╭──

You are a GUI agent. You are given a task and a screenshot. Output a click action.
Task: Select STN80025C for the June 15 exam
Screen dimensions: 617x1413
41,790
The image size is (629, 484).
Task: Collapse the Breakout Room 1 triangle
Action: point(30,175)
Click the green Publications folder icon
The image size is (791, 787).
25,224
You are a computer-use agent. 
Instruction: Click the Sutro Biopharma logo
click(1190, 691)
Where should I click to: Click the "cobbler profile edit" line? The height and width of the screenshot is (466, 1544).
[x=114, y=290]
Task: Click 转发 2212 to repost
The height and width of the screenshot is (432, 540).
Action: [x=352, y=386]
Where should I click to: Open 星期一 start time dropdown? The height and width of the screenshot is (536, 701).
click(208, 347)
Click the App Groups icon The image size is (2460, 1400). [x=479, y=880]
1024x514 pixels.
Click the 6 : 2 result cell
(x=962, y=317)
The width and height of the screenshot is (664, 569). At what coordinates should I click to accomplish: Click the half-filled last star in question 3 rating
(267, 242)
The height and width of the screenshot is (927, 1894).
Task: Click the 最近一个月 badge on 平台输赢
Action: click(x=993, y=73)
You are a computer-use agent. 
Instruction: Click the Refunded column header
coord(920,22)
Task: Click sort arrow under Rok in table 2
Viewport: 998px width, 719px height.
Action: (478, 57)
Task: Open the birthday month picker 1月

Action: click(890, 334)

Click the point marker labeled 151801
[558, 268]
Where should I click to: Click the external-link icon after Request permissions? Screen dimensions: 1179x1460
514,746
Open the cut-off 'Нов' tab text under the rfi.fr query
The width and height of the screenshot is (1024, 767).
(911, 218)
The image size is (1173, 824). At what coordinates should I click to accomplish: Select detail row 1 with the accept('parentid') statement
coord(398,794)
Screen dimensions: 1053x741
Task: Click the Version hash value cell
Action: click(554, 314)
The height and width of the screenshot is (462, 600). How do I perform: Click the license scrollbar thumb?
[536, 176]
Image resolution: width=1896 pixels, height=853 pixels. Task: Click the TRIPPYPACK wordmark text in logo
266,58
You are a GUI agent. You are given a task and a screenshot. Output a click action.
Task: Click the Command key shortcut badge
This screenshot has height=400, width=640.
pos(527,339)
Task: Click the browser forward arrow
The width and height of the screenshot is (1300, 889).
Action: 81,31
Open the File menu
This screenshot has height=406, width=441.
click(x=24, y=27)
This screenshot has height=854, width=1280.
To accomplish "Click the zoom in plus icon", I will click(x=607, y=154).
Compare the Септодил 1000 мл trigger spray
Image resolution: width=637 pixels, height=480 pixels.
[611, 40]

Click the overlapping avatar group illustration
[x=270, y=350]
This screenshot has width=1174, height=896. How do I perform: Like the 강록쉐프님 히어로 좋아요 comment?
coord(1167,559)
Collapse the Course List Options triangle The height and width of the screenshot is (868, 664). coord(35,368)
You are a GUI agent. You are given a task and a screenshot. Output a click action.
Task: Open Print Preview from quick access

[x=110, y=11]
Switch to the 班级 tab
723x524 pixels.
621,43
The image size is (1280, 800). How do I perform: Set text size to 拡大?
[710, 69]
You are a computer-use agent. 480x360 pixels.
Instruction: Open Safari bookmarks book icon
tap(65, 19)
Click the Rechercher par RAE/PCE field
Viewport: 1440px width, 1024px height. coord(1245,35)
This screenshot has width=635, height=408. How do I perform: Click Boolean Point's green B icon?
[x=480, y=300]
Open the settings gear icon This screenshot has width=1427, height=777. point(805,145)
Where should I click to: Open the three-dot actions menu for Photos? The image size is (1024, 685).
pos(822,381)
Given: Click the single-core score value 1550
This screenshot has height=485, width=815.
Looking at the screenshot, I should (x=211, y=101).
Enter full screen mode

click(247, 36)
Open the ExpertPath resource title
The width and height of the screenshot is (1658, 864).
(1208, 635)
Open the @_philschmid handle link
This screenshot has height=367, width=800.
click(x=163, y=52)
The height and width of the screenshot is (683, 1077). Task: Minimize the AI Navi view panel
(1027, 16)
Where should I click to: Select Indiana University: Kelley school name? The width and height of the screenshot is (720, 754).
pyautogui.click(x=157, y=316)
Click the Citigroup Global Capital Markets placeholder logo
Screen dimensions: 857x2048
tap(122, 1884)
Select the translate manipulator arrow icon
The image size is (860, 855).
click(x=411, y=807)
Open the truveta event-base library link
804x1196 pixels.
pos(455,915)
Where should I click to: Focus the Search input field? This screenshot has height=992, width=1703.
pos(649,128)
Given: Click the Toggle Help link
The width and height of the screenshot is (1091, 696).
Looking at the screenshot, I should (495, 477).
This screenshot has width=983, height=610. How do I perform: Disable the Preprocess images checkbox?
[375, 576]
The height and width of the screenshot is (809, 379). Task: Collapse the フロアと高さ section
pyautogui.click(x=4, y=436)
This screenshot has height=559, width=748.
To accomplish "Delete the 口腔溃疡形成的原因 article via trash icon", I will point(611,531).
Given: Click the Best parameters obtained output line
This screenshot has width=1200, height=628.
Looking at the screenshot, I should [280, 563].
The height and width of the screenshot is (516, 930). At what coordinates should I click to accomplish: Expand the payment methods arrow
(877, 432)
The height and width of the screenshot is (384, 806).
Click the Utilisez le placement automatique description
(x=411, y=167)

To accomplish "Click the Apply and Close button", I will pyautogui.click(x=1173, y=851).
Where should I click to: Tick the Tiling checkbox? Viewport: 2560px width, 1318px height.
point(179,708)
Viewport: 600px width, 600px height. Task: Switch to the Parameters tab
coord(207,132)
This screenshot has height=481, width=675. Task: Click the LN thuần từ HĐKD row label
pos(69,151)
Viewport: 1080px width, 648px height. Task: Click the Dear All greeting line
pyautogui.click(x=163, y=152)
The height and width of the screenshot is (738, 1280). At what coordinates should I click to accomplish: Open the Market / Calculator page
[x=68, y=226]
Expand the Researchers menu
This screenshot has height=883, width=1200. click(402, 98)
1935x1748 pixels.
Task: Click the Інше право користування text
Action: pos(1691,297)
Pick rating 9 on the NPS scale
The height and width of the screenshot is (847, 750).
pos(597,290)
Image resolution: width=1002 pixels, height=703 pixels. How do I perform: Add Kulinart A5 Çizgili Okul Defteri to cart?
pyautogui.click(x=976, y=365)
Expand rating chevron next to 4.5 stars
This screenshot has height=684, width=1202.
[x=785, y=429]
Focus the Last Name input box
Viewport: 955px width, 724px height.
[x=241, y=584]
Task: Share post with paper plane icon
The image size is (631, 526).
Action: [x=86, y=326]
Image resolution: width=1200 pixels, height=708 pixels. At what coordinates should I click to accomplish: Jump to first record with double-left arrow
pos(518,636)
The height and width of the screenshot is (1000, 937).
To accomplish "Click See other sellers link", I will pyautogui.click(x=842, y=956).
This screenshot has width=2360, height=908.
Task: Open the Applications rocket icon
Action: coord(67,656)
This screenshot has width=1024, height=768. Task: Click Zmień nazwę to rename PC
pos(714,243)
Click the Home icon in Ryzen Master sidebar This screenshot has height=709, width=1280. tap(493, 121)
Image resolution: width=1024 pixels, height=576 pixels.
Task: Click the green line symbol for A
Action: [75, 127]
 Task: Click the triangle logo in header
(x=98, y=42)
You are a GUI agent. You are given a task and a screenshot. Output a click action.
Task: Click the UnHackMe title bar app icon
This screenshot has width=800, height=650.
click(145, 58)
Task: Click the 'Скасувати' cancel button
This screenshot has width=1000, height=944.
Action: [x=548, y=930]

╰──

→ WHAT THE TASK ASKS: Exactly as written above, copy out all the records.

→ FINISHED TASK:
You are a GUI agent. You are given a task and a screenshot. Output a click action.
Task: Select STN80025C for the June 15 exam
Screen dimensions: 617x1413
41,790
The image size is (629, 484).
Task: Collapse the Breakout Room 1 triangle
Action: point(30,175)
Click the green Publications folder icon
The image size is (791, 787).
25,224
You are a computer-use agent. 
Instruction: Click the Sutro Biopharma logo
click(1190, 691)
Where should I click to: Click the "cobbler profile edit" line? The height and width of the screenshot is (466, 1544).
[x=114, y=290]
Task: Click 转发 2212 to repost
The height and width of the screenshot is (432, 540).
Action: [x=352, y=386]
Where should I click to: Open 星期一 start time dropdown? The height and width of the screenshot is (536, 701).
click(208, 347)
Click the App Groups icon The image size is (2460, 1400). [x=479, y=880]
1024x514 pixels.
Click the 6 : 2 result cell
(x=962, y=317)
The width and height of the screenshot is (664, 569). At what coordinates should I click to accomplish: Click the half-filled last star in question 3 rating
(267, 242)
The height and width of the screenshot is (927, 1894).
Task: Click the 最近一个月 badge on 平台输赢
Action: click(x=993, y=73)
You are a computer-use agent. 
Instruction: Click the Refunded column header
coord(920,22)
Task: Click sort arrow under Rok in table 2
Viewport: 998px width, 719px height.
Action: (478, 57)
Task: Open the birthday month picker 1月

Action: click(890, 334)

Click the point marker labeled 151801
[558, 268]
Where should I click to: Click the external-link icon after Request permissions? Screen dimensions: 1179x1460
514,746
Open the cut-off 'Нов' tab text under the rfi.fr query
The width and height of the screenshot is (1024, 767).
(911, 218)
The image size is (1173, 824). At what coordinates should I click to accomplish: Select detail row 1 with the accept('parentid') statement
coord(398,794)
Screen dimensions: 1053x741
Task: Click the Version hash value cell
Action: click(554, 314)
The height and width of the screenshot is (462, 600). How do I perform: Click the license scrollbar thumb?
[536, 176]
Image resolution: width=1896 pixels, height=853 pixels. Task: Click the TRIPPYPACK wordmark text in logo
266,58
You are a GUI agent. You are given a task and a screenshot. Output a click action.
Task: Click the Command key shortcut badge
This screenshot has height=400, width=640.
pos(527,339)
Task: Click the browser forward arrow
The width and height of the screenshot is (1300, 889).
Action: 81,31
Open the File menu
This screenshot has height=406, width=441.
click(x=24, y=27)
This screenshot has height=854, width=1280.
To accomplish "Click the zoom in plus icon", I will click(x=607, y=154).
Compare the Септодил 1000 мл trigger spray
Image resolution: width=637 pixels, height=480 pixels.
[611, 40]

Click the overlapping avatar group illustration
[x=270, y=350]
This screenshot has width=1174, height=896. How do I perform: Like the 강록쉐프님 히어로 좋아요 comment?
coord(1167,559)
Collapse the Course List Options triangle The height and width of the screenshot is (868, 664). coord(35,368)
You are a GUI agent. You are given a task and a screenshot. Output a click action.
Task: Open Print Preview from quick access

[x=110, y=11]
Switch to the 班级 tab
723x524 pixels.
621,43
The image size is (1280, 800). How do I perform: Set text size to 拡大?
[710, 69]
You are a computer-use agent. 480x360 pixels.
Instruction: Open Safari bookmarks book icon
tap(65, 19)
Click the Rechercher par RAE/PCE field
Viewport: 1440px width, 1024px height. coord(1245,35)
This screenshot has width=635, height=408. How do I perform: Click Boolean Point's green B icon?
[x=480, y=300]
Open the settings gear icon This screenshot has width=1427, height=777. point(805,145)
Where should I click to: Open the three-dot actions menu for Photos? The image size is (1024, 685).
pos(822,381)
Given: Click the single-core score value 1550
This screenshot has height=485, width=815.
Looking at the screenshot, I should (x=211, y=101).
Enter full screen mode

click(247, 36)
Open the ExpertPath resource title
The width and height of the screenshot is (1658, 864).
(1208, 635)
Open the @_philschmid handle link
This screenshot has height=367, width=800.
click(x=163, y=52)
The height and width of the screenshot is (683, 1077). Task: Minimize the AI Navi view panel
(1027, 16)
Where should I click to: Select Indiana University: Kelley school name? The width and height of the screenshot is (720, 754).
pyautogui.click(x=157, y=316)
Click the Citigroup Global Capital Markets placeholder logo
Screen dimensions: 857x2048
tap(122, 1884)
Select the translate manipulator arrow icon
The image size is (860, 855).
click(x=411, y=807)
Open the truveta event-base library link
804x1196 pixels.
pos(455,915)
Where should I click to: Focus the Search input field? This screenshot has height=992, width=1703.
pos(649,128)
Given: Click the Toggle Help link
The width and height of the screenshot is (1091, 696).
Looking at the screenshot, I should (495, 477).
This screenshot has width=983, height=610. How do I perform: Disable the Preprocess images checkbox?
[375, 576]
The height and width of the screenshot is (809, 379). Task: Collapse the フロアと高さ section
pyautogui.click(x=4, y=436)
This screenshot has height=559, width=748.
To accomplish "Delete the 口腔溃疡形成的原因 article via trash icon", I will point(611,531).
Given: Click the Best parameters obtained output line
This screenshot has width=1200, height=628.
Looking at the screenshot, I should [280, 563].
The height and width of the screenshot is (516, 930). At what coordinates should I click to accomplish: Expand the payment methods arrow
(877, 432)
The height and width of the screenshot is (384, 806).
Click the Utilisez le placement automatique description
(x=411, y=167)

To accomplish "Click the Apply and Close button", I will pyautogui.click(x=1173, y=851).
Where should I click to: Tick the Tiling checkbox? Viewport: 2560px width, 1318px height.
point(179,708)
Viewport: 600px width, 600px height. Task: Switch to the Parameters tab
coord(207,132)
This screenshot has height=481, width=675. Task: Click the LN thuần từ HĐKD row label
pos(69,151)
Viewport: 1080px width, 648px height. Task: Click the Dear All greeting line
pyautogui.click(x=163, y=152)
The height and width of the screenshot is (738, 1280). At what coordinates should I click to accomplish: Open the Market / Calculator page
[x=68, y=226]
Expand the Researchers menu
This screenshot has height=883, width=1200. click(402, 98)
1935x1748 pixels.
Task: Click the Інше право користування text
Action: pos(1691,297)
Pick rating 9 on the NPS scale
The height and width of the screenshot is (847, 750).
pos(597,290)
Image resolution: width=1002 pixels, height=703 pixels. How do I perform: Add Kulinart A5 Çizgili Okul Defteri to cart?
pyautogui.click(x=976, y=365)
Expand rating chevron next to 4.5 stars
This screenshot has height=684, width=1202.
[x=785, y=429]
Focus the Last Name input box
Viewport: 955px width, 724px height.
[x=241, y=584]
Task: Share post with paper plane icon
The image size is (631, 526).
Action: [x=86, y=326]
Image resolution: width=1200 pixels, height=708 pixels. At what coordinates should I click to accomplish: Jump to first record with double-left arrow
pos(518,636)
The height and width of the screenshot is (1000, 937).
To accomplish "Click See other sellers link", I will pyautogui.click(x=842, y=956).
This screenshot has width=2360, height=908.
Task: Open the Applications rocket icon
Action: coord(67,656)
This screenshot has width=1024, height=768. Task: Click Zmień nazwę to rename PC
pos(714,243)
Click the Home icon in Ryzen Master sidebar This screenshot has height=709, width=1280. tap(493, 121)
Image resolution: width=1024 pixels, height=576 pixels.
Task: Click the green line symbol for A
Action: [75, 127]
 Task: Click the triangle logo in header
(x=98, y=42)
You are a GUI agent. You are given a task and a screenshot. Output a click action.
Task: Click the UnHackMe title bar app icon
This screenshot has width=800, height=650.
click(145, 58)
Task: Click the 'Скасувати' cancel button
This screenshot has width=1000, height=944.
Action: [x=548, y=930]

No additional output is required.